Thursday, October 7, 2010

Legal Commentary: A Story I Missed At The Time

Obama vetoed a housing bill that could have made the foreclosure process faster; in the atmosphere of who knows how many bad foreclosures, this was probably a good thing.

I was looking up Obama's first veto, however, and I got this story:

For those unaware the president had even vetoed a bill emanating from the Democratic Congress, don’t worry. The measure was a stop-gap spending measure for the Pentagon that became unnecessary when the president instead signed the annual Pentagon money bill in time. He then vetoed the five-day, interim bill as unneeded legislation.

Even though the entire issue was moot, his action prompted the House to go through the veto override process because Congress and the executive branch are locked in a long-running Constitutional feud over a president’s ability to issue a “pocket veto” by failing to sign legislation but not sending it back to Congress.

The central legal question is over whether the pocket veto is legitimate when Congress is in recess or between sessions of an ongoing Congress. [...]

Representative David R. Obey, the Wisconsin Democrat who is the chairman of the Appropriations Committee, said the veto vote was required to make the point that Congress did not consider the pocket veto legitimate.

Okay, moot bill gets vetoed, required symbolic vote.

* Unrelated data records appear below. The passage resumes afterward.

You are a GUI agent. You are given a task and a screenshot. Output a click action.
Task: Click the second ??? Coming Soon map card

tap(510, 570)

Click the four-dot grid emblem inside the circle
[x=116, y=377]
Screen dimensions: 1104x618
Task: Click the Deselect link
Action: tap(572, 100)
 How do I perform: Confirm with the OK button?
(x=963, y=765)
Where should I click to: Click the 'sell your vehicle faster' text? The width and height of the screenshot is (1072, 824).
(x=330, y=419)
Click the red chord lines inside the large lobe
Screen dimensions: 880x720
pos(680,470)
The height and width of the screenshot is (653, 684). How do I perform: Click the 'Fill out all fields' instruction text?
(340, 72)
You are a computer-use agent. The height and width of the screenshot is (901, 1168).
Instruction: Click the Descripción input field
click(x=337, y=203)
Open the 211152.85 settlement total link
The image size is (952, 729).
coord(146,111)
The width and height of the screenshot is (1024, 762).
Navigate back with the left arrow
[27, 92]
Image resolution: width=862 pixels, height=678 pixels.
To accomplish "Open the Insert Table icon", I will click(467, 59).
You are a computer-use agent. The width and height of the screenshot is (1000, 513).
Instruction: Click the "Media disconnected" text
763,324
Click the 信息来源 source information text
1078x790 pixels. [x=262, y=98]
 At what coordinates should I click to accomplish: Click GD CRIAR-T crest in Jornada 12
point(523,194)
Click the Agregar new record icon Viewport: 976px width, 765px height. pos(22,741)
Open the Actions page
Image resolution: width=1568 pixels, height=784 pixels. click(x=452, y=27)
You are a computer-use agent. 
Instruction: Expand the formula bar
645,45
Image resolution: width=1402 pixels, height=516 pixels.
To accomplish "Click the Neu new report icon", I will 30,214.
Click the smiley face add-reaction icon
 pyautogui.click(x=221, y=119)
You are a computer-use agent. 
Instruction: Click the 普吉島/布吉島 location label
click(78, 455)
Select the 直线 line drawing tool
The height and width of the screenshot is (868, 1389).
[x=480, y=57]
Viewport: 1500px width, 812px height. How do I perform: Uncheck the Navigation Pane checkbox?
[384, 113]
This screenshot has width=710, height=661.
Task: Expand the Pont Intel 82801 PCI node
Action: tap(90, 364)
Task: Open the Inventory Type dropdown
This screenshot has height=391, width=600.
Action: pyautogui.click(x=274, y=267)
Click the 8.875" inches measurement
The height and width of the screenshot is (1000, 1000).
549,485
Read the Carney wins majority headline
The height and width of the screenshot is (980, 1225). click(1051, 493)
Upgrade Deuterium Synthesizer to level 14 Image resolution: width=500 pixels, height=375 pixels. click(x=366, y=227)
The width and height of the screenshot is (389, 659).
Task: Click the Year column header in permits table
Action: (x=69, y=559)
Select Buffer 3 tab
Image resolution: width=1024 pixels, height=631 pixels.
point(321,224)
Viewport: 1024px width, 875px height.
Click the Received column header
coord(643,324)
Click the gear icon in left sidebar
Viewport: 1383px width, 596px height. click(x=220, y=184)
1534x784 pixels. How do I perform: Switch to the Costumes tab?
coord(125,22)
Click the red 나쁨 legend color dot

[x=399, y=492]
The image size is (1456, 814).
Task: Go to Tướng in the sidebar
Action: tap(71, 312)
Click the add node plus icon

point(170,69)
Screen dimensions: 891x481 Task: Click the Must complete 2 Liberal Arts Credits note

Fine. Here's what buggered me:
The effort to overturn the veto failed, but 140 Republicans and three Democrats still took the opportunity to try to override Mr. Obama, even though the underlying legislation was of no consequence whatsoever. The final vote was 245-143 against overriding the president.
Really? I understand holding the vote to send a message that holding the vote is Constitutionally required; can anyone figure out why to vote for a moot bill?

Jeebus.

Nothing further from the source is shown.